- **QUOTED PASSAGE**
:::
Good News Regarding Excess Business Losses For Your Pass-Through Construction Business

If you own a construction business, you know all too well that one or more bad contracts can make or break the financial results for the year. If you were in this scenario for the year ended December 31, 2018, your tax advisor may have been bracing you for the new rules that could limit the deductibility of the potential business operating loss in 2018.  While the limitation on Excess Business Losses, still exists, the IRS has recently issued guidance (and Form 461) that may provide good news.

Excess Business Loss Limitation

Given the speed at which the 2017 Tax Reform Act was passed, it’s not surprising that very little guidance exists regarding the calculation of the Section 461(l), Excess Business Loss Limitation. The IRS’s website, however, provides the following:

An Excess Business Loss is the amount by which the total deductions attributable to all of your trades or businesses exceed your total gross income and gains attributable to those trades or businesses, plus $250,000 (or $500,000 in the case of a joint return).

A “trade or business” can include, but is not limited to:

  • Schedule F (farm) and Schedule C (self-employment) activities.
  • The activity of being an employee.
  • Other business activities reported on Schedule E (rental & pass- through income).
  • Business gains and losses, including pass-through income and losses attributable to the sale of property by a trade or business (Form 4797 and Form 8949).

Excess business losses that are disallowed are treated as a net operating loss carryover to the following taxable year.
:::
- **WHAT TO WORK ON**
- A) In the article on excess business losses, how are disallowed excess business losses treated?
- B) Output the portion of the article on excess business losses that opens with the words containing "An Excess Business" and closes with "pass- through income).".
Rely only on the article on excess business losses when answering.

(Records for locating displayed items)
:::
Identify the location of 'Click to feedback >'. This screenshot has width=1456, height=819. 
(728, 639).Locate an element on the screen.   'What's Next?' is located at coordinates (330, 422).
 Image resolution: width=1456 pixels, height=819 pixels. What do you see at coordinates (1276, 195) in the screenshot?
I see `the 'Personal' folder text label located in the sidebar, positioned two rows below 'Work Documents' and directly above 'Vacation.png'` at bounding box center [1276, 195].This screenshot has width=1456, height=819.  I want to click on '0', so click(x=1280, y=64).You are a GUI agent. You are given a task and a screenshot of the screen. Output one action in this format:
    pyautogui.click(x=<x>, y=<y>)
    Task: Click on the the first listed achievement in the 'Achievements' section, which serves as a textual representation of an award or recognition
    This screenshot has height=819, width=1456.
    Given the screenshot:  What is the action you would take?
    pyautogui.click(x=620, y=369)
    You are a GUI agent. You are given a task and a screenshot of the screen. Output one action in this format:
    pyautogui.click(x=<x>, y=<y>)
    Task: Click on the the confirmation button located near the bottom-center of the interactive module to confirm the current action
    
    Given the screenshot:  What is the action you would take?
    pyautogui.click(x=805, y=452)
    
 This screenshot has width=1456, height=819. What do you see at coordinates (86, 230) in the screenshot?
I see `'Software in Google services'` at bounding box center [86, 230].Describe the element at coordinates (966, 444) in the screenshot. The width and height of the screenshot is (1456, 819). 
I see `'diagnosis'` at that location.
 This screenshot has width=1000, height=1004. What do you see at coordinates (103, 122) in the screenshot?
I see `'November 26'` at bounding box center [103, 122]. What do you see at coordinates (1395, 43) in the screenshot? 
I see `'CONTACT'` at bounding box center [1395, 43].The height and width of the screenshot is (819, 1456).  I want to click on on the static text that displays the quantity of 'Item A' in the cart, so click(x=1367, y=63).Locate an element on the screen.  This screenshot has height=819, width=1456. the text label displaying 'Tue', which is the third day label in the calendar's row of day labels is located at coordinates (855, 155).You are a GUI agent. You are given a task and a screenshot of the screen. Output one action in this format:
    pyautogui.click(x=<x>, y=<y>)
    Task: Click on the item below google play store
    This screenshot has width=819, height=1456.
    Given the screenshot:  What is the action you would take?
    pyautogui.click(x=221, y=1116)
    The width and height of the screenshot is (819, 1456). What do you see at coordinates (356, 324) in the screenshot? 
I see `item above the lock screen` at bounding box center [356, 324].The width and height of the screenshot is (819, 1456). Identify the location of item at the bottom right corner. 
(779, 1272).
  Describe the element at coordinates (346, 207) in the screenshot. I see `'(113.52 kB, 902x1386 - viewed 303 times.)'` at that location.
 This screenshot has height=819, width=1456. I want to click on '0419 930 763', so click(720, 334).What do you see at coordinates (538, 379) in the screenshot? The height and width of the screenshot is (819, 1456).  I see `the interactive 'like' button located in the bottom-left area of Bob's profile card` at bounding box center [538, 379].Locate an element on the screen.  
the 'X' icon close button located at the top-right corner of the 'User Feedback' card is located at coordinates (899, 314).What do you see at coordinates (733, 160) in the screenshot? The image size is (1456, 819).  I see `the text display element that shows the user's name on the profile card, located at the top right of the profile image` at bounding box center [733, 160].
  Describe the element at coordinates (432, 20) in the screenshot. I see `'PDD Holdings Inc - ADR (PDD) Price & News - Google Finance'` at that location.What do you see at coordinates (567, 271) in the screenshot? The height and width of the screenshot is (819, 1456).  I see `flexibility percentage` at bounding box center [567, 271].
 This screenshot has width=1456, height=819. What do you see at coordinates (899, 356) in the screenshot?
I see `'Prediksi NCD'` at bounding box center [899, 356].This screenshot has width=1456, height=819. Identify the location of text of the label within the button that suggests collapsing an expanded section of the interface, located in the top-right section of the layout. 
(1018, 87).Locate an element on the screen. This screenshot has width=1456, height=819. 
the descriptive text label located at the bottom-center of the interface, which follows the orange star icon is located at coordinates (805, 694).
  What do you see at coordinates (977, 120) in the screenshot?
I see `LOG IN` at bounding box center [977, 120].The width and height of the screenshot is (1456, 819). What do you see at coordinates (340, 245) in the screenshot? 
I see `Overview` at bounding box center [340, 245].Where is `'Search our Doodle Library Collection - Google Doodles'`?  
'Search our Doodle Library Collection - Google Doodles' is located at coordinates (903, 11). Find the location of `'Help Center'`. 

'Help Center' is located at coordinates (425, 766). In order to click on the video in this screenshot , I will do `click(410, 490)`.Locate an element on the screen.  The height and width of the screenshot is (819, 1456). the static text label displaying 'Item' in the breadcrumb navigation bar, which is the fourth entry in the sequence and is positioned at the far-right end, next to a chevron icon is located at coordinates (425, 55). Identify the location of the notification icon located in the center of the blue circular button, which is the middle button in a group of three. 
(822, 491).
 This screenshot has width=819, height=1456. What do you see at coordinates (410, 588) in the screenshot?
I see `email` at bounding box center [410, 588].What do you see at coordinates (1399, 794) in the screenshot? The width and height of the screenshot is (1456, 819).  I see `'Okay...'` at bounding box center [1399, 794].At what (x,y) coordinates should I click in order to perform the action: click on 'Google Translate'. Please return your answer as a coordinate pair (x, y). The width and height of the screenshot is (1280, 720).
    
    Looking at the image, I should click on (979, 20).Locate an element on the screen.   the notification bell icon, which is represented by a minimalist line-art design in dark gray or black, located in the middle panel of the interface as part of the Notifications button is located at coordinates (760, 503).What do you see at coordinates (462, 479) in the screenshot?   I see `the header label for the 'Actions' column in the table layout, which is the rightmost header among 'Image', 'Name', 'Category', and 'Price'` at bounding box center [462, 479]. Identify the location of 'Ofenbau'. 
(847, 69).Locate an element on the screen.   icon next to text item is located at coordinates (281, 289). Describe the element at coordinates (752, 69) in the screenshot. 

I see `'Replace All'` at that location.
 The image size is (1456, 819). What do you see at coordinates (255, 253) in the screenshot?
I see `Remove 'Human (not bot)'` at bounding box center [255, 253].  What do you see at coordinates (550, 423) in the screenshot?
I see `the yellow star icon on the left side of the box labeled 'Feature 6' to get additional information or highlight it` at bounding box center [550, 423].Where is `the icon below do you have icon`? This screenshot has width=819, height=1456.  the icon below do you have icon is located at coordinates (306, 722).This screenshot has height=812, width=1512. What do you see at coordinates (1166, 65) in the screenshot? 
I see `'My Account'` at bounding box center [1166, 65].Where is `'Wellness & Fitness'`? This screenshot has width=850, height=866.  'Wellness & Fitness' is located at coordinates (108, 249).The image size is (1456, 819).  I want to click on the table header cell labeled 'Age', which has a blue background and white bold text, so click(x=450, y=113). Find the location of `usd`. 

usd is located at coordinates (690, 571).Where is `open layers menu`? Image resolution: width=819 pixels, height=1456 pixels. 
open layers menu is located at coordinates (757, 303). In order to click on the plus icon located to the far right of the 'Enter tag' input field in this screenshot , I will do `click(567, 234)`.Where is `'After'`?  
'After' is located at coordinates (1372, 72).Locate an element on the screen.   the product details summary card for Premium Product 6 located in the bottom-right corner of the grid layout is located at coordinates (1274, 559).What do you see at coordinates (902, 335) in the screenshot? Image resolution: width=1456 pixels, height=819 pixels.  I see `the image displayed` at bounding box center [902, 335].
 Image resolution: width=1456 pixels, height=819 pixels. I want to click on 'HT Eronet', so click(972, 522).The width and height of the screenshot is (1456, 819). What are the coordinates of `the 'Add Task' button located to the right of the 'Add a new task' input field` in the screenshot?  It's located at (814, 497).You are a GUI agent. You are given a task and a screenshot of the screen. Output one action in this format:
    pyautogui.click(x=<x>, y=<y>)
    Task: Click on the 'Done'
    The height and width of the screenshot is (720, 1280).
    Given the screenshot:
:::
- **RESPONSES IN ORDER**
- A) They are treated as a net operating loss carryover to the following taxable year.

- B)
An Excess Business Loss is the amount by which the total deductions attributable to all of your trades or businesses exceed your total gross income and gains attributable to those trades or businesses, plus $250,000 (or $500,000 in the case of a joint return).

A “trade or business” can include, but is not limited to:

  • Schedule F (farm) and Schedule C (self-employment) activities.
  • The activity of being an employee.
  • Other business activities reported on Schedule E (rental & pass- through income).